Chosen Help

A job post that's been live for a week leaves you with a pile of applications and no obvious order to read them in. This recipe turns that pile into a ranked shortlist you can act on — Chosen does the parsing and scoring, you make the call on the top band. It's the difference between reading forty resumes cold and reading the eight that matter first.
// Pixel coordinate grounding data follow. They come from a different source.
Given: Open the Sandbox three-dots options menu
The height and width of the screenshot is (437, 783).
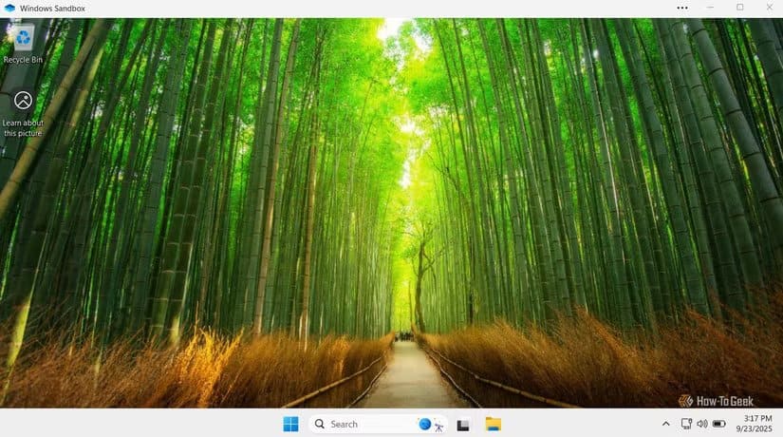Looking at the screenshot, I should click(681, 8).
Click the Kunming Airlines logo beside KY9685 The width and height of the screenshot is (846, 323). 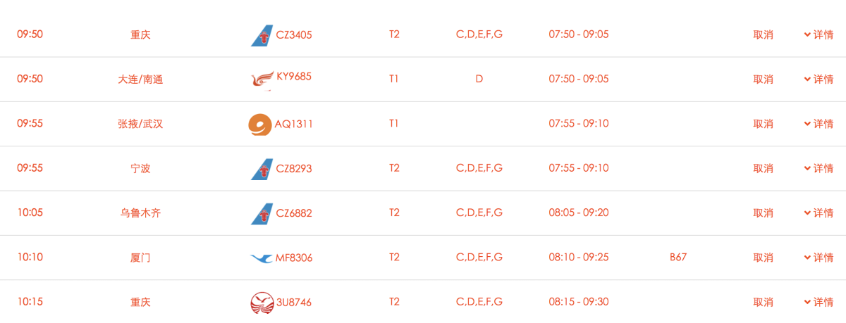[263, 80]
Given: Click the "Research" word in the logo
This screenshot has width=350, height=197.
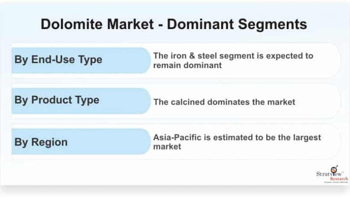Looking at the screenshot, I should click(x=338, y=179).
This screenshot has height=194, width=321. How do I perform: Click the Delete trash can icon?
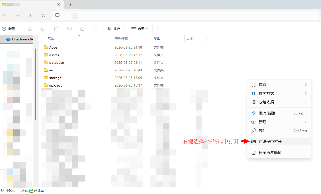click(95, 29)
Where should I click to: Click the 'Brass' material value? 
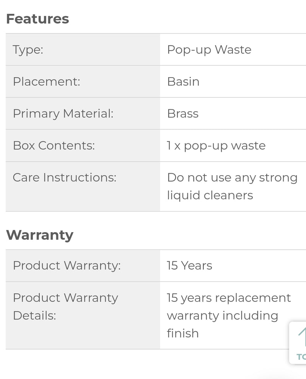pos(182,114)
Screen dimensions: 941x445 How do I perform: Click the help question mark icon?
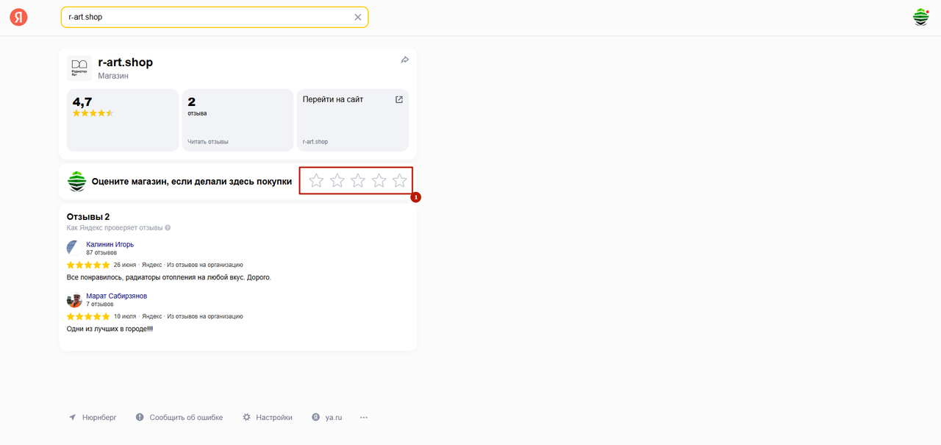168,228

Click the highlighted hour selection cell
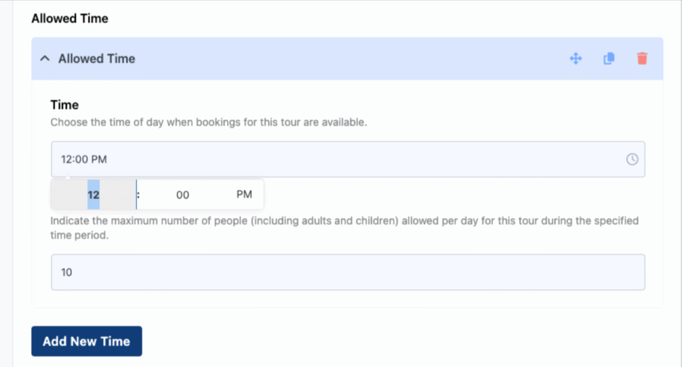(93, 195)
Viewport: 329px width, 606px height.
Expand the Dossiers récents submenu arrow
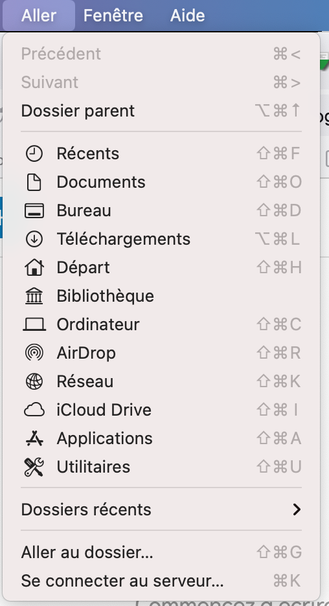tap(297, 510)
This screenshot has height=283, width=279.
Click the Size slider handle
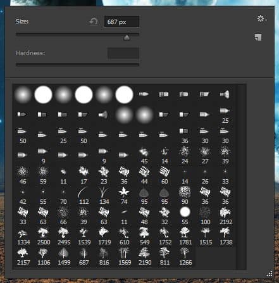(x=127, y=37)
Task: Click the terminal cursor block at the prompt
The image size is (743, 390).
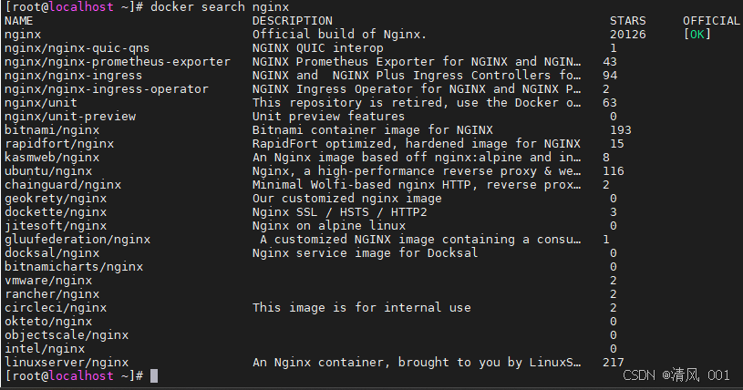Action: (x=154, y=375)
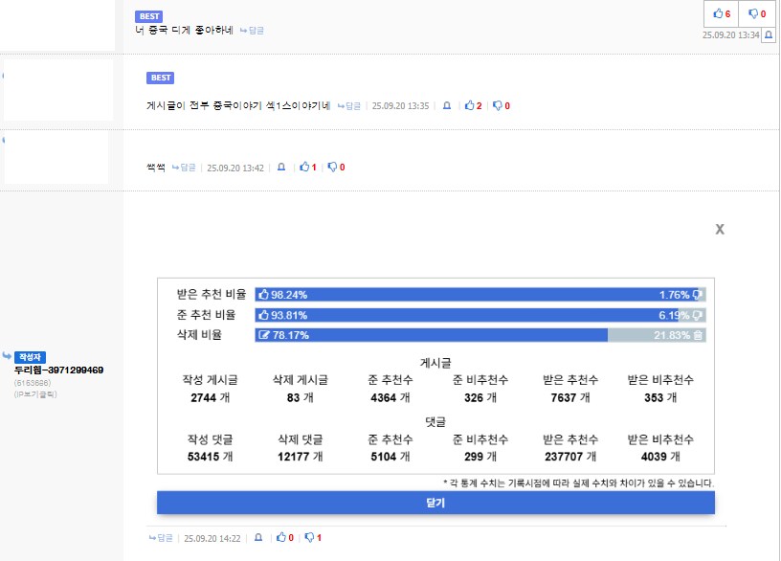The height and width of the screenshot is (561, 781).
Task: Click thumbs-up showing 0 on the 14:22 comment
Action: 284,538
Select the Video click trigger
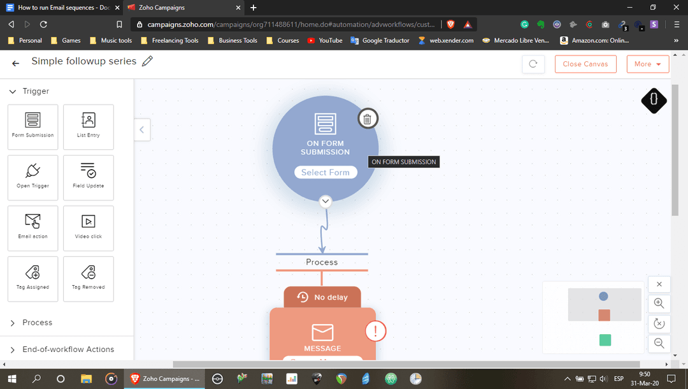This screenshot has height=389, width=688. [x=88, y=228]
Nothing here is a separate task you start. Parsing and scoring happen on their own as applications arrive; this recipe is mostly about knowing they did, and what to do with the result.

What you'll need

  • A published job collecting applications through your careers page.
  • A job description worth reading. The match rating is built from it — a vague post produces a soft, uninformative score.
  • That's it. No integrations are required to triage applicants.

The chain

  1. Applications arrive through the careers page. Each applicant submits their name, email, resume, and answers to your application questions. The application lands as a candidate in your candidates table on the job.
  2. Resume parsing fills the candidate fields. Every uploaded resume runs through resume parsing in the background — name, contact, work history, education, skills, and any auto-fill custom fields. You get filled-in records instead of files to open. Cells show a placeholder until each resume finishes.
  3. Match rating scores each candidate against the job. Once a resume is parsed, Chosen derives testable claims from the job post and scores the candidate's resume against them, producing an auditable 0–100% match rating. It runs per candidate, so scores appear as parses complete.
  4. Sort and filter by match rating. In the candidates table, sort by the match rating column to put the strongest fits on top. Add a filter — a location, a skill, a date — to narrow the field before you read anything.
  5. Bulk-move the top band to phone screen. Select the candidates in your top band with the checkboxes (shift-click for a range), and bulk-move them to your Phone screen status in one action. The rest stay in Applied for a closer read later.

Where it can break

  • A resume parsed to almost nothing. Scanned or image-only PDFs have no text to read, so the fields come back empty — and an empty resume can't be scored fairly. Chosen parses PDF and DOCX with real selectable text. More on parsing failures.
  • The scores are all soft and similar. That's the job post, not the candidates. A vague description produces vague claims. Sharpen the job description and the scores will spread out — and Chosen recomputes them automatically.
  • A strong candidate scored low. A requirement the resume simply doesn't mention counts as a gap. A genuinely strong person with a thin resume can land below a weaker one who wrote more. The match rating is a sorting aid, not a verdict — read the low scores too, just later.
  • The top of the list looks current but isn't. Match rating treats a five-year-old resume like a fresh one. If recency matters, that's a filter you add yourself.

Variations

  • Score before you bulk-move, by hand. If you want a human pass before anyone advances, open the top ten candidates and read the per-claim evidence on each match rating. Then bulk-move the ones that hold up.
  • Triage with HQ instead. Ask HQ to find this week's applicants for the role above a match threshold and move the strong ones to phone screen. HQ writes a plan you approve — see running HQ as a coordinator for the full version of this.
  • You sharpened the job mid-triage. Editing the description re-scores everyone. If you'd already saved a search over these candidates, re-run it — a saved search is a snapshot.
  • Reject the bottom band in the same pass. While you've got candidates selected, the bottom of the list can go to a Rejected status — see rejecting candidates kindly.